(Record set begins)

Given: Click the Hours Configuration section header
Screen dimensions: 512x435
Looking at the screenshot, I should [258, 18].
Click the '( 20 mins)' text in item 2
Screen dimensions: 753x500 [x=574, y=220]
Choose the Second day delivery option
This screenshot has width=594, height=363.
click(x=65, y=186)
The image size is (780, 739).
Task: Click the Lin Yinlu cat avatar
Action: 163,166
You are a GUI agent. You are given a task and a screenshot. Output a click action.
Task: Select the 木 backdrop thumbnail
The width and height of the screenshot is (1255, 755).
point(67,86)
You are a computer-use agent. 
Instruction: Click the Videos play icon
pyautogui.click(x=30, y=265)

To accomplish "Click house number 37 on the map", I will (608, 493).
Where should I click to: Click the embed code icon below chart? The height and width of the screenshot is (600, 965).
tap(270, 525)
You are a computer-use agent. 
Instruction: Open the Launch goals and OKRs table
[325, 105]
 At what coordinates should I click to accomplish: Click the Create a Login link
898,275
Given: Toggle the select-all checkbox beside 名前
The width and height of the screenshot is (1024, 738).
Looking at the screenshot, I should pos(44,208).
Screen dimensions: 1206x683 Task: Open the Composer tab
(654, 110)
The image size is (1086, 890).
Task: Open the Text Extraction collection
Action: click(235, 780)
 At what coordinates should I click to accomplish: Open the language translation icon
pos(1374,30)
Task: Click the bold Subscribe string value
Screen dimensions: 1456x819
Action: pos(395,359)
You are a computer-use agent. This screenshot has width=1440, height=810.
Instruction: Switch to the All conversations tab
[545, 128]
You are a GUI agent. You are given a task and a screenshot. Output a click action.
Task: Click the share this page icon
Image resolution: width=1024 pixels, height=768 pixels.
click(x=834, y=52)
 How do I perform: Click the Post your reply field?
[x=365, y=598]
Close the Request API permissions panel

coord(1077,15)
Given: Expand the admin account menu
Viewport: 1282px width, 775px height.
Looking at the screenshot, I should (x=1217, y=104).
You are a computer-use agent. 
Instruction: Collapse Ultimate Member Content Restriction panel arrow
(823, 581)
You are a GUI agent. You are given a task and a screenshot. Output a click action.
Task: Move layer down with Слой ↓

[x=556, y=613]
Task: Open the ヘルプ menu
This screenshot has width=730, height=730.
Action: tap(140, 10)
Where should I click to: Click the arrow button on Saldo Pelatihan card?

(Record set ends)

Required action »
Restate word for word the lines above, beginning with the one that contains "Image resolution: width=1024" and ending with the last line.

Task output »
Image resolution: width=1024 pixels, height=768 pixels.
click(x=834, y=52)
 How do I perform: Click the Post your reply field?
[x=365, y=598]
Close the Request API permissions panel

coord(1077,15)
Given: Expand the admin account menu
Viewport: 1282px width, 775px height.
Looking at the screenshot, I should (x=1217, y=104).
You are a computer-use agent. 
Instruction: Collapse Ultimate Member Content Restriction panel arrow
(823, 581)
You are a GUI agent. You are given a task and a screenshot. Output a click action.
Task: Move layer down with Слой ↓

[x=556, y=613]
Task: Open the ヘルプ menu
This screenshot has width=730, height=730.
Action: tap(140, 10)
Where should I click to: Click the arrow button on Saldo Pelatihan card?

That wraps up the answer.